Possibile lo è stato, perché è avvenuto. “Vere resurrexit” proclama la Chiesa nel pieno del meno credibile, ma più autentico, degli annunci. Tutto è possibile, appunto, soprattutto se esistono circostanze su cui né la verità processuale, né la futura ricerca storica sembrano essere in grado di soddisfare anche il più ben disposto dei pubblici.
Del resto Preziosi, che di comunicazione come si è visto se ne intende, ha la sapienza per lasciar le cose in sospeso, a discrezione cioè della predisposizione di chi legge a scegliersi una spiegazione, oppure l’altra.
Essendo egli stato anche un cronista di quelli che corrono dietro alle volanti, sa bene che in fondo per capire il come mai degli accadimenti basta mettere le cose una in fila all’altra, e il quadro appare chiaro. La semplice cronologia che è la narrazione più esauriente.
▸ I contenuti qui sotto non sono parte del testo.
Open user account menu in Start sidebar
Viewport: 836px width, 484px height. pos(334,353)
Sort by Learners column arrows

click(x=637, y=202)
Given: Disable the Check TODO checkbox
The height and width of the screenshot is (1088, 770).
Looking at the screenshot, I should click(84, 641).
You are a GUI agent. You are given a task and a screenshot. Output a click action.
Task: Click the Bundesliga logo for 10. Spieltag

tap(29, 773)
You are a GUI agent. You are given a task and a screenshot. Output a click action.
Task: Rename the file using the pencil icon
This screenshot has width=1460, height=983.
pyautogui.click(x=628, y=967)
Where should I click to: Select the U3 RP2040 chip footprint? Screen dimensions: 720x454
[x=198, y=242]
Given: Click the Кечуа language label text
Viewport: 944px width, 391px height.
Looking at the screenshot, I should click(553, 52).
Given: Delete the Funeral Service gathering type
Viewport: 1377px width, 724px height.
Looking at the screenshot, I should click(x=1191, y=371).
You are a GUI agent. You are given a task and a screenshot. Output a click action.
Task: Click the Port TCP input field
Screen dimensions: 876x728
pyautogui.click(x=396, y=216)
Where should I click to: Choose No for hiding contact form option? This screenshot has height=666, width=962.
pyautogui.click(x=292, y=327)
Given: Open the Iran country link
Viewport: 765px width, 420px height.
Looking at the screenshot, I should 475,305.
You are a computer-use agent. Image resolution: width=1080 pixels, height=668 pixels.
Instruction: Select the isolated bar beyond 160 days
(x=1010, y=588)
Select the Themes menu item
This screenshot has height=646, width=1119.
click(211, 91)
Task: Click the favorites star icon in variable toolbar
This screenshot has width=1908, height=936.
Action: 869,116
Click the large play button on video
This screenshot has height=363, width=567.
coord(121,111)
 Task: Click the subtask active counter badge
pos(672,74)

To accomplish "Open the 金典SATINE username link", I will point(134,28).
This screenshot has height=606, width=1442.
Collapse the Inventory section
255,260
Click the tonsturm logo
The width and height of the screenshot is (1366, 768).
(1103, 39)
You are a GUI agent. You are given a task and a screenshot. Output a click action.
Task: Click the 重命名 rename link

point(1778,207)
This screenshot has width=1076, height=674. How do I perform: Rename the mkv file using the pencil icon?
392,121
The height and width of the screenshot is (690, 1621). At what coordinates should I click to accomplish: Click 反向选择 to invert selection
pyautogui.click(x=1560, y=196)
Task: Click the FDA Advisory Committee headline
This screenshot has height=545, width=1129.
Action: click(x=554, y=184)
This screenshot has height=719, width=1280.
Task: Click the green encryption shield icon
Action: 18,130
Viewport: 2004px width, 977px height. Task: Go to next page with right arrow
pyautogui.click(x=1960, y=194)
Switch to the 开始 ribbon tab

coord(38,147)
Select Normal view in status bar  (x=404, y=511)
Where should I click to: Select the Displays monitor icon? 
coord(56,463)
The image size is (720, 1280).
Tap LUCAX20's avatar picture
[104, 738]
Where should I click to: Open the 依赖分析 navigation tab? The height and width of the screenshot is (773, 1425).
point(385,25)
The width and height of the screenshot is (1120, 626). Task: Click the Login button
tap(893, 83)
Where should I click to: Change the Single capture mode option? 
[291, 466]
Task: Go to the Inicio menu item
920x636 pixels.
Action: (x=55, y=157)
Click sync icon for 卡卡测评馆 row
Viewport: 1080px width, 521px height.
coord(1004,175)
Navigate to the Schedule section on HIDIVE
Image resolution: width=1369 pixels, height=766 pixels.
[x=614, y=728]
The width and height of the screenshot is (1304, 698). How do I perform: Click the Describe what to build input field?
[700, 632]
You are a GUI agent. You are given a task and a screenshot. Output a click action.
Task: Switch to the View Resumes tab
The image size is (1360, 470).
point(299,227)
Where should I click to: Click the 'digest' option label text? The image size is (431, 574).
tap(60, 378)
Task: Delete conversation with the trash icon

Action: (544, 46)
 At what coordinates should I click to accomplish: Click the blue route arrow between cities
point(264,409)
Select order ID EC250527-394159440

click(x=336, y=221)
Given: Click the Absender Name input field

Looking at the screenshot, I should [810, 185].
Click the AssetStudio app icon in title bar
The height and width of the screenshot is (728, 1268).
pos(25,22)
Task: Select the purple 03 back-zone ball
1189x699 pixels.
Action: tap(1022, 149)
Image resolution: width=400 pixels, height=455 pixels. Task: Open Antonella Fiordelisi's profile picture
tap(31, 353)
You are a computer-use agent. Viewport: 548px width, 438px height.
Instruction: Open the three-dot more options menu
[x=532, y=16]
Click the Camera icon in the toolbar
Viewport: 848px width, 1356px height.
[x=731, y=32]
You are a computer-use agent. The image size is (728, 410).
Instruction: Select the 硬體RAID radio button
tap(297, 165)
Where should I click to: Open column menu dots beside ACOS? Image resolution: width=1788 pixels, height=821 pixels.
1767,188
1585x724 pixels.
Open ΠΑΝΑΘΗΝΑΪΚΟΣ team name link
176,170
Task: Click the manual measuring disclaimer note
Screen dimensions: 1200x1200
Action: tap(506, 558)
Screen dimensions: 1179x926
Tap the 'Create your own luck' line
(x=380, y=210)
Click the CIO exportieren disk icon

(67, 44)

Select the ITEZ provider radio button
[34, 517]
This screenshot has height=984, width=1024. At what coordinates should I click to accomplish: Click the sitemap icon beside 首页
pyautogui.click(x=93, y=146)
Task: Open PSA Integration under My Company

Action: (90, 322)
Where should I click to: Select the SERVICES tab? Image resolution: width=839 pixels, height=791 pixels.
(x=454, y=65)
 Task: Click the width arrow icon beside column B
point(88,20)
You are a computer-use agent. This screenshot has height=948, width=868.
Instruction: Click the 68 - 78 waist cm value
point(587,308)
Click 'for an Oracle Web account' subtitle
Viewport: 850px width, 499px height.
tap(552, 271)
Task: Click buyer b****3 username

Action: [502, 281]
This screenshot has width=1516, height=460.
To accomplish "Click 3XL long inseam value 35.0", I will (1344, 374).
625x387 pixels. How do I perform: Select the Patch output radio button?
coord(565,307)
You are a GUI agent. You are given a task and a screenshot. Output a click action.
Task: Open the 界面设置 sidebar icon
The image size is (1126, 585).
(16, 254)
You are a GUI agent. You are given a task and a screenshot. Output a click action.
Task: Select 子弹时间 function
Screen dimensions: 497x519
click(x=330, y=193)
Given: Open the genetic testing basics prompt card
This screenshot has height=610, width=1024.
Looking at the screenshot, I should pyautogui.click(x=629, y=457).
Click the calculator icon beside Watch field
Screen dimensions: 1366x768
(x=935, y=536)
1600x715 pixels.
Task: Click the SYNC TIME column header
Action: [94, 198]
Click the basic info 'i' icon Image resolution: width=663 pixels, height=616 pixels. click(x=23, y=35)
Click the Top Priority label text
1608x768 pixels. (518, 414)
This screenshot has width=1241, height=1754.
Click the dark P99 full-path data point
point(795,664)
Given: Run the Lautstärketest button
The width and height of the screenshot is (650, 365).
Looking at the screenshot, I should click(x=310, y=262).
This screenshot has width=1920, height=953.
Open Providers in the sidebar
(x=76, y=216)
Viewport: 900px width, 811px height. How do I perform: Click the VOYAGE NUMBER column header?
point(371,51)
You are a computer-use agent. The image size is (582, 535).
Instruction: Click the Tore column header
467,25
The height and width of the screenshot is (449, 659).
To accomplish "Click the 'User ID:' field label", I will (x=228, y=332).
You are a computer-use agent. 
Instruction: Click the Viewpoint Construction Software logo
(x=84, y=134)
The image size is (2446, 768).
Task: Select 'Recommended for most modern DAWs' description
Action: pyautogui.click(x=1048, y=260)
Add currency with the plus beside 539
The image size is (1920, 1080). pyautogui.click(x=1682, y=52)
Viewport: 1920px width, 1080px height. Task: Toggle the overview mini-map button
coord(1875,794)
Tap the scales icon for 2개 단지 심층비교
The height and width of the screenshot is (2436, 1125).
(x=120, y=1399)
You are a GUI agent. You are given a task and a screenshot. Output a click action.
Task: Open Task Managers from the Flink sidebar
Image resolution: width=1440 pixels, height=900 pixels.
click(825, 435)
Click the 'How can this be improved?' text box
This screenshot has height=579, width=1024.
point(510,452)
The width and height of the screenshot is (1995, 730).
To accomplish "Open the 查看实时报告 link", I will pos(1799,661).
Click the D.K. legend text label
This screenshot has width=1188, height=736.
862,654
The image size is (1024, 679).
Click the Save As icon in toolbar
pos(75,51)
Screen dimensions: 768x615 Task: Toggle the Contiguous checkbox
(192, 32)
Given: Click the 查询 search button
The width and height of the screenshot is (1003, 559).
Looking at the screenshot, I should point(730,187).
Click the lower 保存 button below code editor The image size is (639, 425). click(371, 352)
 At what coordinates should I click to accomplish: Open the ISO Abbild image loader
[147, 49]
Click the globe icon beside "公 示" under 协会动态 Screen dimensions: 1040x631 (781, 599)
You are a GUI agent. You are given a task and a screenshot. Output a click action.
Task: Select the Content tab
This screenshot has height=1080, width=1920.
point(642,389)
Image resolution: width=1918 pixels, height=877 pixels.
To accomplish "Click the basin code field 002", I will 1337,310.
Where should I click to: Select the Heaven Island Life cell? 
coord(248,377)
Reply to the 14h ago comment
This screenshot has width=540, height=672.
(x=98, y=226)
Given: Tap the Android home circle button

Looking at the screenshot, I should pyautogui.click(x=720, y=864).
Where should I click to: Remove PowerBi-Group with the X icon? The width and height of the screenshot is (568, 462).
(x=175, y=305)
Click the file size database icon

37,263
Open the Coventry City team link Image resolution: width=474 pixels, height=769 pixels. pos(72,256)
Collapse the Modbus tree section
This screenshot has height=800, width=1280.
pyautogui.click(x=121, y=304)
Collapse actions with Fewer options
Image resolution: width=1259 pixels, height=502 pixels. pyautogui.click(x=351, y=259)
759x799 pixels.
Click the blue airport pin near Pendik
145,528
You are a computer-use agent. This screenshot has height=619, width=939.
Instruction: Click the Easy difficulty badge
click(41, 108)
Il sicario che indietreggiava troppo
Ecco allora che il suo libro può apparire in qualche modo minimalista, mentre in realtà fa calare nel paradosso di un pomeriggio (di nuovo: poche ore, tra le 17 e le 22) in cui sembrò che tutto fosse rovesciato e che la lotta degli uomini per gestire la Storia sia destinata a sembrare quella delle formiche contro il tapiro. Si avvicina un uomo al Papa: è il migliore killer dell’estrema destra turca ed ha in mano una pistola da guerra. Dovrebbe sparare 12 proiettili, ne partono solo due, forse tre (anche qui: nessuno è in grado di dire quanti, come a Dallas). Fugge, lo bocca una suora, indietreggia e cade a terra inciampando in un sampietrino come un inetto.
Il Papa è grave, l’ambulanza nuovissima consegnata al Vaticano appena il giorno prima non riesce ad arrivare. Per puro caso però il suo medico personale sta uscendo in quella dalla Porta Sant’Anna, contrariamente alle sue abitudini e ai suoi orari. Arriva una seconda ambulanza, un vecchio catorcio. Parte per il Gemelli nel traffico di Roma, che in quel punto e in quel momento è sempre più caotico proprio per via delle udienze papali. Si rompe la sirena, la scorta in moto non ha fatto in tempo ad arrivare, si va avanti con il clacson.
Gemelli: portatelo in rianimazione. No, arriva alla stanza riservata al Pontefice per ogni evenienza. Ma bisognava portarlo al nono piano, non al decimo. Si scende, aspettando l’ascensore e con il Papa ormai privo di sensi. Ecco la sala operatoria. La porta è chiusa a chiave e nessuno l’ha aperta. Arriva un medico giovane: sfonda la porta a calci e spallate. Il paziente viene definito dalla Sala Stampa Vaticana in stato preagonico. Ha un rigetto alla prima trasfusione di sangue.
Eppure ce la fa, il Papa, e quattro giorni dopo con tenacia tutta polacca, di chi ha resistito al nazismo e sa come si fa con i bolscevichi, è già lì che registra l’angelus domenicale per le migliaia e migliaia di persone che sono comunque andate in Piazza a San Pietro pur sapendo che nessuno si affaccerà alla finestra del Palazzo Apostolico.
E viene davvero da chiedersi: ma è possibile? Sì, lo è. È successo. Mettete insieme il racconto di quelle ore e ve ne accorgerete.